Konfrontasi - Kabupaten Lebak dan Serang masih merayakan panen raya padi hingga hari ini. Demikian dikatakan oleh Kepala Balai Besar Pengkajian dan Pengembangan Teknologi Pertanian (BBP2TP), Haris Syahbuddin di Jakarta, Jumat (5/1/2018).

"Salah satu titik panen di Kabupaten Lebak hari ini berlangsung di Desa Banjarsari Kecamatan Warung Gunung, tepatnya di Poktan Bojong Neros," ujar Haris.

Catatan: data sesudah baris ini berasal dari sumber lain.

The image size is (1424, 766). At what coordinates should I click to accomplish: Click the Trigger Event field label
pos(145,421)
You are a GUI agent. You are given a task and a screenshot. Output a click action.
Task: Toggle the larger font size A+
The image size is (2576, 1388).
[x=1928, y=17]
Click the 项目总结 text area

Kata Haris, 1.794 hektar sawah siap panen di Kecamatan Warung Gunung. 73 kelompok tani yang terdiri dari 3.362 orang mengelola seluruh sawah yang mampu menghasilkan 6,4 ton gabah kering per hektar. 

Sekedar informasi, acara panen hari ini di kelompok tani Bojong Neros juga dihadiri oleh Kepala Dinas Pertanian Kabupaten Lebak, Dede Supriatna beserta perwakilan BPTP Balitbangtan Banten, Penyuluh, Babinsa, dan Petani anggota kelompok tani.

"Poktan Bojong Neros cukup berbangga dengan setiap hasil panen yang diperolehnya.  Sejak tahun 2008, Poktan ini sudah menerapkan Sistem Tanam Jajar Legowo (Jarwo) 4.1 dan hasilnya cukup memuaskan petani karena meningkatkan produktivitas hingga 25 persen," jelasnya.

Kata Haris, dukungan inovasi teknologi seperti penggunaan Jarwo dan irigasi, benih bermutu, pemupukan berimbang dan dukungan penggunaan alat dan mesin pertanian menjadi kunci keberhasilan panen di Banten.

"Seluruh hal tersebut didiseminasikan kepada petani melalui kegiatan penyuluhan. Dengan adanya irigasi, petani di lokasi ini dapat melakukan penanaman selama 5 kali dalam dua tahun," ungkapnya.

Uum, anggota kelompok tani Bojong Neros mengatakan keunggulan penggunaan sistem tanam Jarwo adalah proses pemupukan yang mudah, irit dan tidak banyak menggunakan tenaga kerja dalam proses pertumbuhannya. Meski demikian Ia akui penyuluhan oleh pemerintah memiliki peran penting dalam keberhasilan panen kali ini.